Закрыв глаза, я глотала восхитительную жидкость, сдерживая стоны удовольствия. К моему сожалению, она быстро закончилась. Облизнувшись, я спросила:
— Где шредер?
— Что?
— Я спрашиваю, где утилизатор.
— Какой? Зачем?
— Обычно я за собой сама убираю, — я указала на коробку в своей руке.
— Мусорное ведро, — мужчина указал на контейнер за дверцей шкафа.
— Какая дикость, — не сдержалась я, заметив вместе с пластиком бумагу и металлическую банку.
— Ты за разделение мусора?
— Безусловно. Нет, ну в той, не особо богатой квартире, где я ночевала еще можно, с трудом, конечно, обосновать отсутствие измельчителя и пресса для мусора, но здесь… Не могу я этого понять.
— Ты с какой планеты? — как-то слишком ласково поинтересовался Руслан, садясь рядом.
— Земля, — поежилась я, отчаянно надеясь, что он не станет спрашивать дальше. Самым главным достоинством и одновременно — проклятием нашей судебно-наказательной системы была невозможность адептов лгать.
— Ты ведь не дура, но не знаешь, как машину открыть, на плиту смотришь, как будто впервые видишь, не додумалась телефон отключить. У нас даже дети умеют сок открывать.

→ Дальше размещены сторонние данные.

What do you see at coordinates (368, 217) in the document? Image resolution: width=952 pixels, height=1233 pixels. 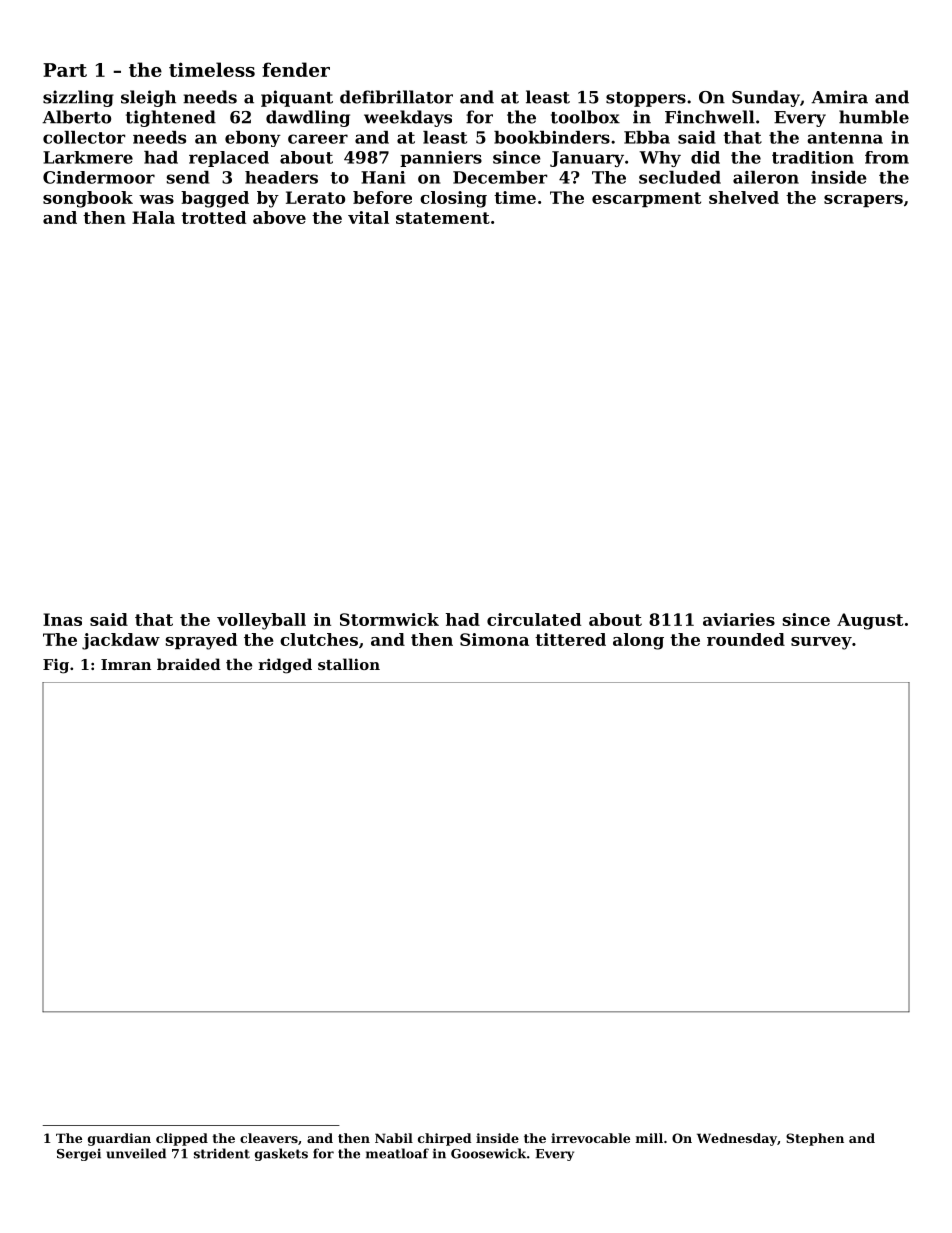 I see `vital` at bounding box center [368, 217].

— Существует заболевание: синдром рассеянного внимания, — предложила я ему ответ.
— Ты этим страдаешь?
— Нет, — нахмурившись, я отвернулась к окну. — Просто реши для себя, что я дура, так проще.
— Для кого?
— Для нас двоих, — умоляюще посмотрев на него, я отрицательно качнула головой. — Я действительно не помню, что случилось с чипом, но постараюсь помочь.

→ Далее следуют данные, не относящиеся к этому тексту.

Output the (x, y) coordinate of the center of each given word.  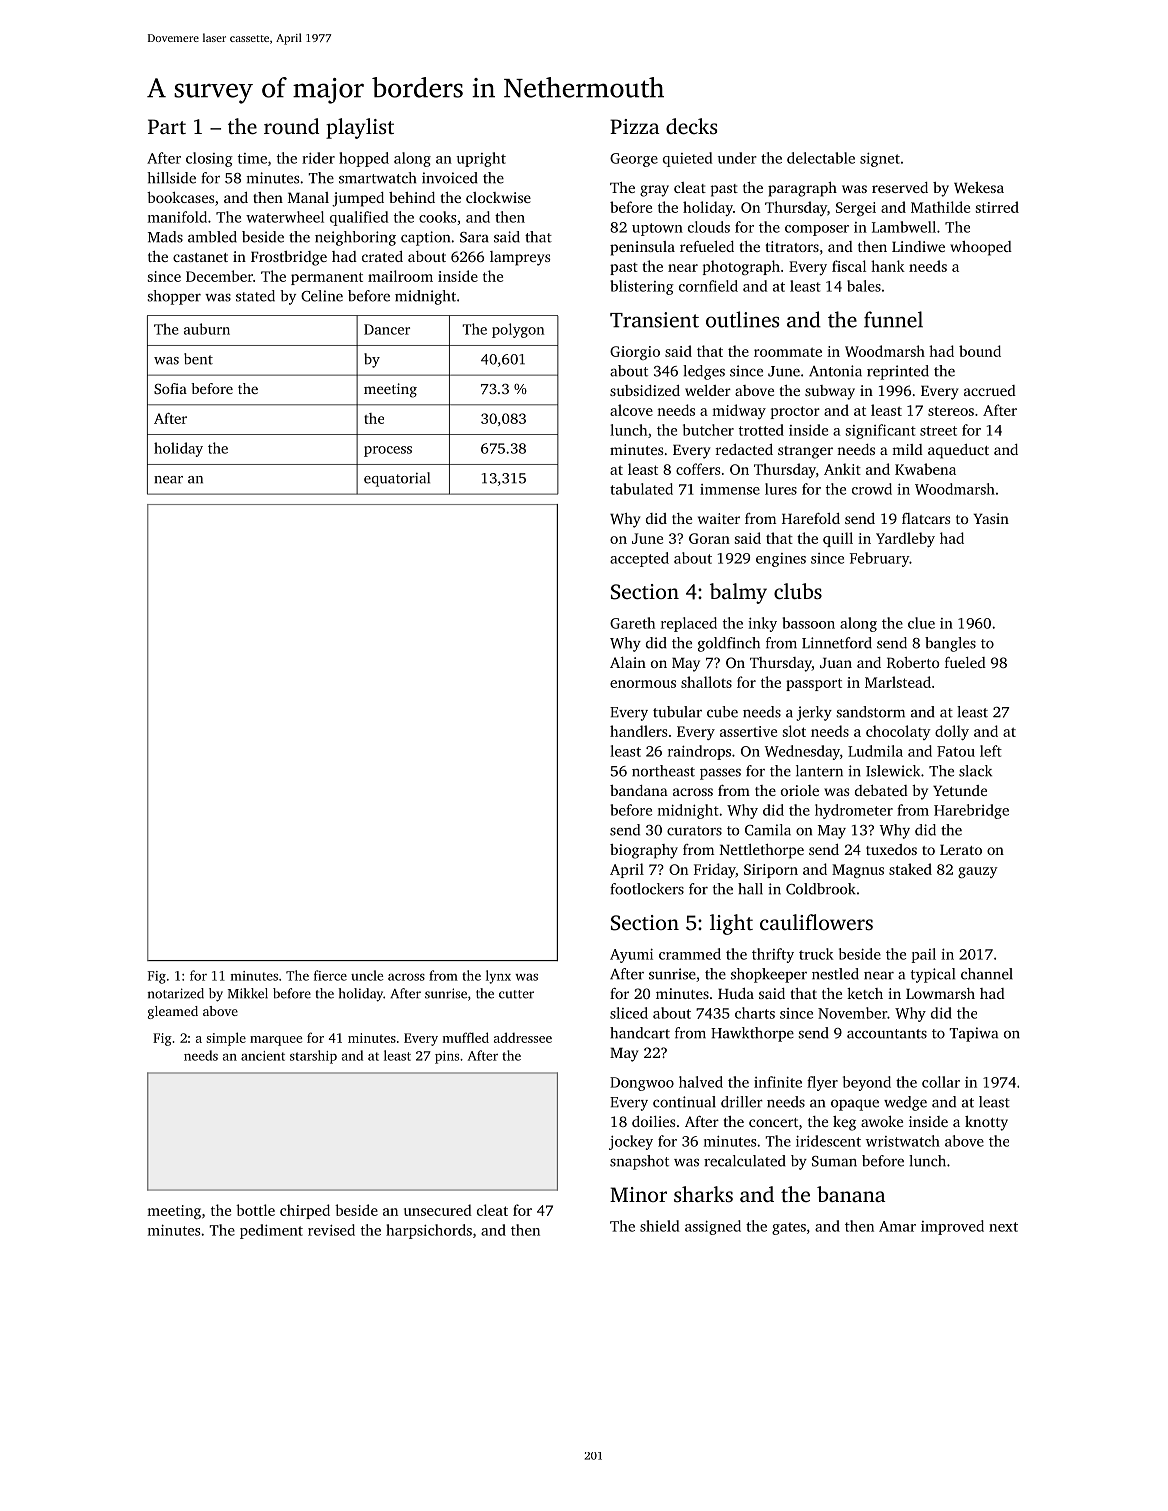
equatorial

— Постараешься вспомнить? — уточнил мужчина, явно делая для себя выводы из моих речей.
— Помочь, — повторила я, — вряд ли удастся вспомнить.
— Ты уверена, что память не вернется? — настойчиво допытывался он.

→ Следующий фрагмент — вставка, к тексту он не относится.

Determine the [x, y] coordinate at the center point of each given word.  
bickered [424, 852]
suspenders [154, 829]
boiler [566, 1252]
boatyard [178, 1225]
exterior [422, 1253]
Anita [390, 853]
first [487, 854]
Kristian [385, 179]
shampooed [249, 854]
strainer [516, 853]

— Что за допрос? Я уже сказала…
Руслан встал и, вынув круглый контейнер из высокого шкафа, поставил его на стол. Испытующе глядя на меня, мужчина открыл крышку. От содержимого поднимался пар.
— Тебе пломбир сильно разогреть?
— Так же, как себе.
— Я люблю кипяток, — мужчина хитро улыбнулся.
— Я тоже.
Он победно ухмыльнулся и, запрокинув голову, сделал долгий выдох, словно до этого не дышал вовсе. Вспомнив обо мне, Руслан протянул металлическую ложку и впервые по-доброму улыбнулся.
— Кариса, попробуй его холодным. Это очень вкусно.
Недоверчиво покосившись на пломбир, я отложила ложку.
— Как-то не хочется.
Руслан согласно кивнул и, смерив меня оценивающим взглядом, вышел из комнаты, кинув через плечо:
— Это почти так же вкусно как сок, только интересней.
Когда мужчина покинул кухню, я подвинула к себе контейнер и, наклонившись, втянула аромат. Запах был приятным, чем-то напоминающий детские смеси, которые я иногда покупала, в качестве лакомства. Воровато оглянувшись, я подцепила ложкой подтаявший деликатес и положила на язык. Наверное, я бы заплакала от противоречивых ощущений, если бы не страх быть застигнутой за этим неблаговидным занятием. Сначала мне показалось, что меня обманули и ледяное крошево не имеет вкуса, но, когда я собиралась уже его выплюнуть, вкусовые рецепторы послали в мозг искры удовольствия. Прикрыв глаза, я катала во рту тающий пломбир и, проглотив его, восторженно выдохнула. Тщательно протерев ложку, я отодвинула пластиковую коробку.
Я не ела ничего удивительней этого блюда и ощутила себя ребенком, открывающим подарки перед инициацией. Нам дарили только то, что можно было использовать сразу, ведь с собой в школу не позволялось брать ничего личного, кроме снимков родных на пластиковых карточках. Мне бабушка преподнесла крохотный флакончик духов в виде иглы, которую я воткнула в наш снимок, и все годы, оставаясь одна, я вынимала миниатюрную крышку-бусинку, чтобы вдохнуть аромат дома. Мой дом пах влажным мхом и лавандой. Я пронесла это воспоминание через все испытания. Другие флаконы сменяли друг друга, но запахи пота и крови, ненависти и страха всегда перебивались лишь тем ароматом, что однажды подарил мне единственный самый родной человек. Моя кожа всегда источала этот запах, напоминая, что все плохое однажды будет поставлено на паузу, и я всегда смогу набраться сил, чтобы не сломаться.